======== Excerpted text ========

Monday, March 30, 2009

Fight on the Front Line against Testicular Cancer...

I woke up friday morning, like any other morning. In an absolute rush to get ready for work. Apparently it's hard for me to become a functioning member of society before noon. So I take my shower, eat some grub and finish getting ready. As I was about to finish and head out the door, I realized I couldn't find socks. 'Shit, I guess I'll just grab the first two I find in my room'.  I wasn't paying much attention, because Jesse was talking to me about something not that important, but important enough to occupy the smart part of my brain.

So I run into my room to grab socks, and grab the first two solo socks I could find. Put them both on and start to walk back out to where my shoes on. Thats when I noticed  a peculiar wetness in the bottom of my left sock. 'Why the hell is this sock wet? Did I spill in my room?'

After recalling where I picked that sock up, I was forced into a cold realization of why my sock was wet. Jesse, who was very committed to telling his story stopped when he saw my face twist up in a look of panic.

======== Available data ========

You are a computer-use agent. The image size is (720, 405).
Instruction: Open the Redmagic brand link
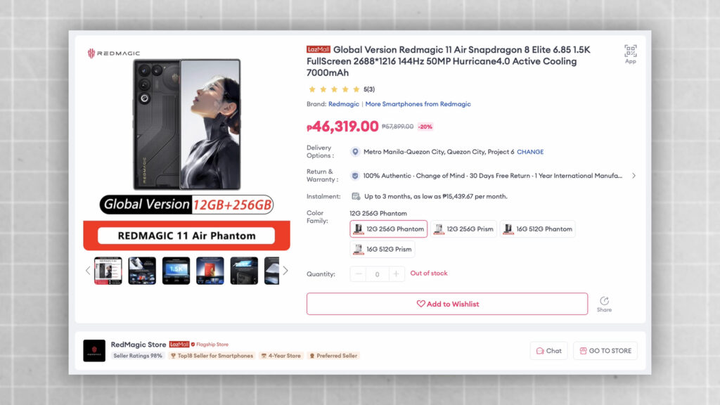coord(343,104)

========
======== Available data ========

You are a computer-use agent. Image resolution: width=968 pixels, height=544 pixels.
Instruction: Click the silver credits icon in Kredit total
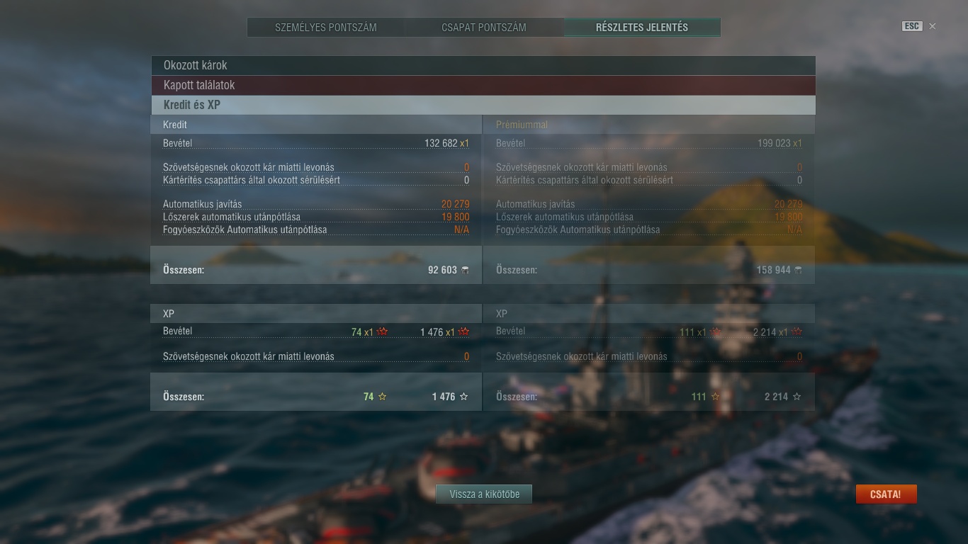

========

**Questions to answer:**
1. Duplicate the part of the blog post about the wet sock that opens with the words containing "I woke up friday" and closes with "of my brain.".
2. In the blog post about the wet sock, what was the writer unable to find while getting ready to leave for work?
3. Resume the blog post about the wet sock from where it stops.

**Solved tasks:**
1.
I woke up friday morning, like any other morning. In an absolute rush to get ready for work. Apparently it's hard for me to become a functioning member of society before noon. So I take my shower, eat some grub and finish getting ready. As I was about to finish and head out the door, I realized I couldn't find socks. 'Shit, I guess I'll just grab the first two I find in my room'.  I wasn't paying much attention, because Jesse was talking to me about something not that important, but important enough to occupy the smart part of my brain.

2. Socks.

3.
"Dude, whats wrong?" He asked.

"Dude, this sock is wet." He looked at me confused. "It's been used." After a moment, he caught on what I was saying. Yes, my negligence in the morning hustle caused me to grab a sock that I had recently used for masturbational purposes.  Not awesome.


2 comments:

prisonmike503 said...

ROFL, i'm never gonna be able to handle you in flip flops, knowing theirs day old jizz all over those toes, GD it lol

Clinically Awesome said...

That was the first and last time that will ever happen. It was bad judgment.